In-patient, Cancer survey, PEAT – privacy and dignity, Complaints about clinical aspects, Ombudsmans Rating, PEAT Environment, PEAT Food, Friends and Family test, Patient voice comments.

Then they looked at;

Harm incidents, ‘never events’, patient safety incidents, medical error, MRSA/ C-Diff infection rates, litigation, coroners concerns.

Then they looked at indicators of staff dissatisfaction and alienation;

Ratio of Nurses to beds, periods of working, vacancies unfilled, sickness rates, staff leaving rates.

As I found when I was analysing the never events, when you look at any one indicator it doesn’t obviously have much relation to any other indicator.

As I also found when I was comparing never events with mortality rates, a trust can succeed on some indicators, but failing on others can still be an indication that the trust is failing.

We need to be looking at the widest possible range of indicators, for patient outcomes, for staff alienation, for clinical excellence and pro-actively look for areas of concern.

The more indicators the better, the less likely they can be fixed.

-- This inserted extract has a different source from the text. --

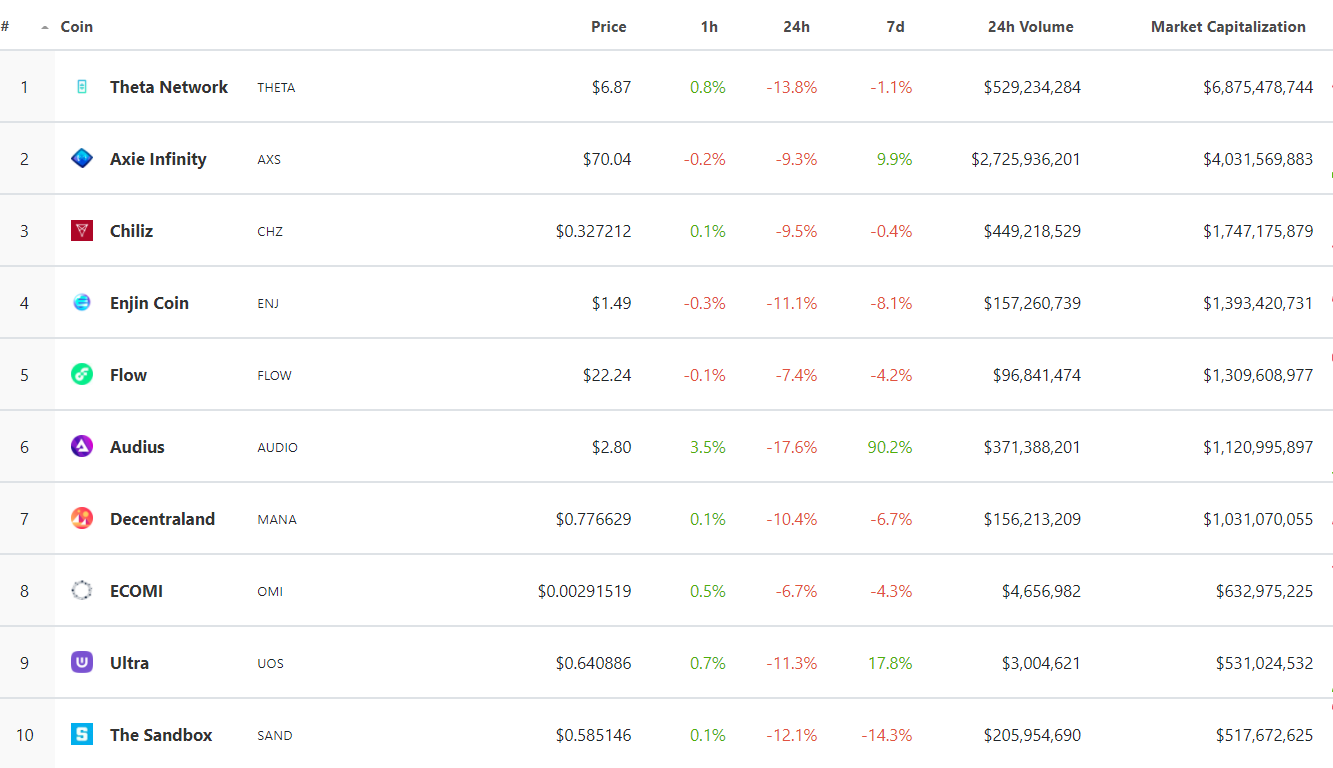Screen dimensions: 1333x768
Task: Toggle sort arrow beside Coin header
Action: click(x=44, y=28)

Broadly, if hospitals are failing on several indicators, its time to take a close look at everything else.

And that, I think, is what Keogh’s report is saying.

But;

My big problem is that nowhere is there any mention of democracy – of democratic control. Once upon a time, we paid the taxes, the government ran the NHS and was responsible for any failures. When things went wrong a minister had to resign. Now, Foundation Trusts are independent, the government is off the hook and we have no control. Neither do the local authorities, whose elected representatives used to have some influence. It seems that all we have left is to stand protesting at the hospital gates. Or Blogging!

You don’t have to be very political – ‘No taxation without representation’, cuts across left and right. At the very least, we need to take back control and ownership of our NHS, because we could have done a better job.

Then;

There is no mention of democracy in the workplace.

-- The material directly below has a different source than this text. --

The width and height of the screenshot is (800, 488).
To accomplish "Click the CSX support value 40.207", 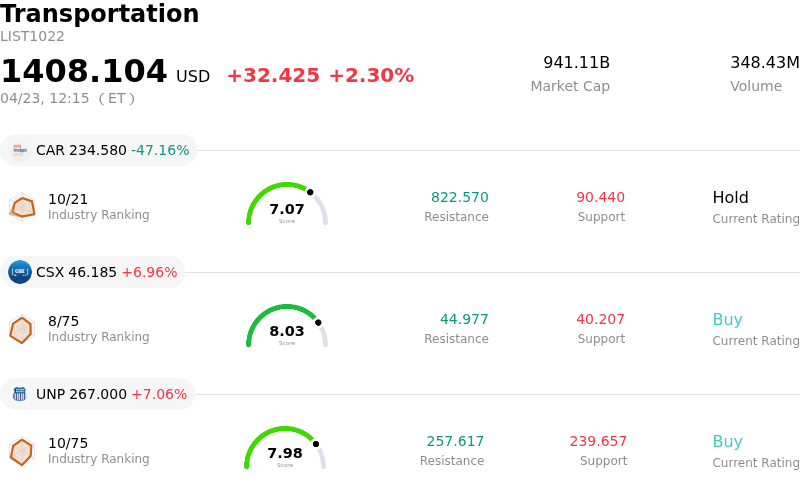I will pyautogui.click(x=600, y=320).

No mention of the Trades Unions and professional bodies representing staff – they should have a role.

There’s no breakdown of the workforce and the role that inequality, prejudice and bullying plays in creating alienation.

As I keep saying;

1) The majority of NHS staff are working class.

2) The majority of NHS staff are women.

3) The majority of NHS staff are from ethnic minorities.

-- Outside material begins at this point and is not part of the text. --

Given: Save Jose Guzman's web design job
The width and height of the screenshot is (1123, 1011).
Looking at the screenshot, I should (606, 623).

But this report does not discuss equal opportunities and fairness at work or the climate of fear and division that there is, right now.

Then;

There are managers, often with little or no experience of running hospitals - ordering clinicians about. Once upon a time, Doctors ran hospitals, helped by administrators, who ‘administered’. I know which I’d prefer.

It’s not just Doctors – there are nurses, care assistants and all kinds of specialists. A hospital is a whole collection of competing specialisms and interests fighting for scarce resources.

And that’s not even taking account of healthcare outside of hospital, fighting over the same money.

What Keogh has done is lay down a marker – a brand new start. He’s opened a debate and we need to dictate the form that debate takes. Because if we do nothing the agenda will be set by NHS bureaucrats, hospital managers, a biased press, Big Pharma, private finance initiative rip-off merchants, and private healthcare.

Then we really will be left standing at the gates.